2. The propulsion unit of claim 1 wherein the silencing means
includes baffle plate means located in overlying relationship to
the entrance to said idle exhaust passageway means.
3. The propulsion unit of claim 1 wherein said idle exhaust
passageway means has an essentially constant cross-section.
4. The propulsion unit of claim 3 wherein said idle exhaust
passageway means has a rectangular cross-section including a narrow
extending passageway to attenuate high frequency pressure
waves.
5. The outboard propulsion unit of claim 1 having a multiple
cylinder engine with a pair of said idle exhaust passageway means
with individual silencing means and wherein each of said silencing
means includes a resonator cavity means located adjacent to said
exhaust passageway means and connected thereto by a plurality of
restricted flow openings.
6. The outboard propulsion unit of claim 1 wherein said housing
means has an upper exhaust passageway wall assembly located above
the water line and said idle exhaust passageway means is located
within said wall assembly and includes an inlet opening to the
upper portion of said main exhaust passageway means, said silencing
means being located in said wall assembly.

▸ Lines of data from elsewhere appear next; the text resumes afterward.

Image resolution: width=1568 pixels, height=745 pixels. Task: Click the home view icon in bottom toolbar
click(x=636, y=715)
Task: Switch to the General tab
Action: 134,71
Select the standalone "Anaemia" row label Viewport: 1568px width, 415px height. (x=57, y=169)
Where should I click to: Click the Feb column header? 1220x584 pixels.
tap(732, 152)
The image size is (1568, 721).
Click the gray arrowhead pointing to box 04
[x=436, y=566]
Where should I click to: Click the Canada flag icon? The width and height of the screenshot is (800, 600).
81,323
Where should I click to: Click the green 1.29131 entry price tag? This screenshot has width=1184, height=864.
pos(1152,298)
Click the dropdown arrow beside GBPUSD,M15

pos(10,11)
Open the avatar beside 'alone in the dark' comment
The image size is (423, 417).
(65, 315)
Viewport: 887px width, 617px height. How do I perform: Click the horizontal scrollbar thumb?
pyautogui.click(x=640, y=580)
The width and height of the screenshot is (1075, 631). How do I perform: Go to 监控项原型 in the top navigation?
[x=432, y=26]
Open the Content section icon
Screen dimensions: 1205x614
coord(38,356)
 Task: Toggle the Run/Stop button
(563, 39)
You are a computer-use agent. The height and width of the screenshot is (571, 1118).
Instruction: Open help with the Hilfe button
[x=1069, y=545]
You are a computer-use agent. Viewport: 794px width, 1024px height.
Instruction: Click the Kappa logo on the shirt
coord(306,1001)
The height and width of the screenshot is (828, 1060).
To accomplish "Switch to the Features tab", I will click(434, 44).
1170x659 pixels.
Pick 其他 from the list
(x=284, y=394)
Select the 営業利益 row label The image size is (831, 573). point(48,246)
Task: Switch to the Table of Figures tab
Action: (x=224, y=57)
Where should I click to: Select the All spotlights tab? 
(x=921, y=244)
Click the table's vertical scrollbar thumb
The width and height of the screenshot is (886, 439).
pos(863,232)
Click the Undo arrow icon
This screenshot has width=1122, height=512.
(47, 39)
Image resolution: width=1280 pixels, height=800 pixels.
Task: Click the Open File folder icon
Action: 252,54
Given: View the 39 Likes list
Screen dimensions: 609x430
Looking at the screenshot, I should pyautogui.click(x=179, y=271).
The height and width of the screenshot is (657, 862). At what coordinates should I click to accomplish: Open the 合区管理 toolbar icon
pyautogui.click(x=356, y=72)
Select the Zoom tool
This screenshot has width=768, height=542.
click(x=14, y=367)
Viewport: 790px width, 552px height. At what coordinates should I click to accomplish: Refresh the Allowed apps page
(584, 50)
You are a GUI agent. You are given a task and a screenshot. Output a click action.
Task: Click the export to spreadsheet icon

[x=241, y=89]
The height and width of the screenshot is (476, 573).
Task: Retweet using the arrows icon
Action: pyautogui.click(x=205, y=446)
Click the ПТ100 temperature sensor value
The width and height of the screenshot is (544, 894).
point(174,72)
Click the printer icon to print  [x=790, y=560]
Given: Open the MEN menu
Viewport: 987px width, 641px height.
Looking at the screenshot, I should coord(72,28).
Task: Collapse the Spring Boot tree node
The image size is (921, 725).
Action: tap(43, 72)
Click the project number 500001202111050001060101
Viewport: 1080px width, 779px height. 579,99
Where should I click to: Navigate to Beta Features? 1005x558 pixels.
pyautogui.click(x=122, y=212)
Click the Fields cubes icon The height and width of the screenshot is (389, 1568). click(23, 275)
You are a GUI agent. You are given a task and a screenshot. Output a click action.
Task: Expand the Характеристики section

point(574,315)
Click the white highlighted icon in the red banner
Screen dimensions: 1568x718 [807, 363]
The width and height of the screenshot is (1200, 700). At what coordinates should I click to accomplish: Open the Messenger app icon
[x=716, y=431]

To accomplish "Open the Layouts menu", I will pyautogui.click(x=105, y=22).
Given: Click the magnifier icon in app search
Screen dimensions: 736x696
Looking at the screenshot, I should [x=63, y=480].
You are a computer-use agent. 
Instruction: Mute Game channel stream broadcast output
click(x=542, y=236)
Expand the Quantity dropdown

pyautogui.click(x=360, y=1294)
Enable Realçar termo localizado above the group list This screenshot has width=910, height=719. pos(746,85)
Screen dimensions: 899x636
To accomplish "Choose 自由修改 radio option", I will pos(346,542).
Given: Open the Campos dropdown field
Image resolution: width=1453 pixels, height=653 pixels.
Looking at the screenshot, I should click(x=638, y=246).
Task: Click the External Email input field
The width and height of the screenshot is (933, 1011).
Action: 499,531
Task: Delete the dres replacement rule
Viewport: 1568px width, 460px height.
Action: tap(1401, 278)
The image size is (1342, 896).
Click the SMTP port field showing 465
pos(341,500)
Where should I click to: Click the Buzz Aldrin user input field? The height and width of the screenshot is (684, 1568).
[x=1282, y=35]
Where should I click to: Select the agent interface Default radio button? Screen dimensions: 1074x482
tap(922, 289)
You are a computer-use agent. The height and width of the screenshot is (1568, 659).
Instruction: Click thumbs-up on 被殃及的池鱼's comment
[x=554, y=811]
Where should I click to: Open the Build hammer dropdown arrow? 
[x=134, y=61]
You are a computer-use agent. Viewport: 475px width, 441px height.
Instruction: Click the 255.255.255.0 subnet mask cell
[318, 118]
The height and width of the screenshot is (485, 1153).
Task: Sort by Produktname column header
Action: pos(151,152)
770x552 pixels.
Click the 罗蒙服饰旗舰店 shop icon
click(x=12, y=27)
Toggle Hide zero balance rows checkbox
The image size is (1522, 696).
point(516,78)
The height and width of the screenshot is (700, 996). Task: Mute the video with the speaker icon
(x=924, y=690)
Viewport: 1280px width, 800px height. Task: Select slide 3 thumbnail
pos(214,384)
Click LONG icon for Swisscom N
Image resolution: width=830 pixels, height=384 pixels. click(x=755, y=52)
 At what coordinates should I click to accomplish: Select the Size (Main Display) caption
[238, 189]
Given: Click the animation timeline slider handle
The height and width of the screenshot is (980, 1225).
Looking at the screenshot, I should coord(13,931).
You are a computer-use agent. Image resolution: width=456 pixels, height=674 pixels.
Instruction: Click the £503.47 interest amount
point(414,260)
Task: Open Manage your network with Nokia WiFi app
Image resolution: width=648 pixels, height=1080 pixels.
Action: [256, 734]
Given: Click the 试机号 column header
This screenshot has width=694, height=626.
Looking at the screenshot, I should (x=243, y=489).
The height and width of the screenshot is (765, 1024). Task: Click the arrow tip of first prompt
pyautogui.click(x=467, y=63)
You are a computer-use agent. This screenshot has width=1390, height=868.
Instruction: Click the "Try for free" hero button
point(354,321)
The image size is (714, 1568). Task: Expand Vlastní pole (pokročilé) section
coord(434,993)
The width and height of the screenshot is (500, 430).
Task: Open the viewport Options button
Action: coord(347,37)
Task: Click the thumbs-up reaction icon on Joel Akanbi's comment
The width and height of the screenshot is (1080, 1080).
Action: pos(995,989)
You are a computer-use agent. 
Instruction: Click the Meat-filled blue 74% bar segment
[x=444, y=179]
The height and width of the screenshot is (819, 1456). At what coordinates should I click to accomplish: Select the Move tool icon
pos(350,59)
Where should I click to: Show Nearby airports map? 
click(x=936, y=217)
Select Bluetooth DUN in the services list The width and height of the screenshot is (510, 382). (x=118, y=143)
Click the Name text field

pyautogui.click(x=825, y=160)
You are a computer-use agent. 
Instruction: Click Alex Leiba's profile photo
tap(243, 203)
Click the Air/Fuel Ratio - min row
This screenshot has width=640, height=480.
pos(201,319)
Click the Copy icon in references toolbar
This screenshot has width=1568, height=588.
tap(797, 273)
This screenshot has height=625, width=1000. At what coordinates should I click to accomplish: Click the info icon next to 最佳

7. The outboard propulsion unit of claim 6 having a tuned exhaust
system including main exhaust pipe means terminating within said
exhaust housing in downwardly spaced relation to said upper wall
assembly, the housing defining an expansion chamber of high
acoustical impedance between the lower ends of the exhaust pipe
means and the upper wall assembly, and said idle exhaust passageway
means forming a finite length low acoustical impedance passage, so
that an impedance mismatch is created in the idle exhaust system to
minimize sound power transfer.
8. The propulsion unit of claim 7 wherein said idle exhaust
passageway means has a uniform, narrow width to reduce the resonant
frequency and increase attenuation of high frequencies, said idle
exhaust passageway means having negative attenuation at half-waves
and multiples thereof, said resonator cavity means being tuned to a
low even multiple of said half-wave frequency.
9. The propulsion unit of claim 8 wherein said resonator chamber is
tuned for a resonance frequency of 1000 hertz.
10. The outboard propulsion unit of claim 6 wherein said wall
assembly includes a top and a bottom plate means mounted in
abutting relation upon the upper end of said exhaust housing means,
said top plate means being adapted to support an internal
combustion engine having an exhaust manifold means terminating in
the upper face of said top plate means, said plate means having a
centrally located exhaust extension opening means and said bottom
plate means having a depending exhaust pipe means, said idle
exhaust passageway means being located at the interface of said
plate means, and extending about the outer side of said exhaust
extension opening means, said resonator cavity means being located
adjacent the one side of said idle exhaust passageway means and
coupled thereto by a plurality of lateral opening means.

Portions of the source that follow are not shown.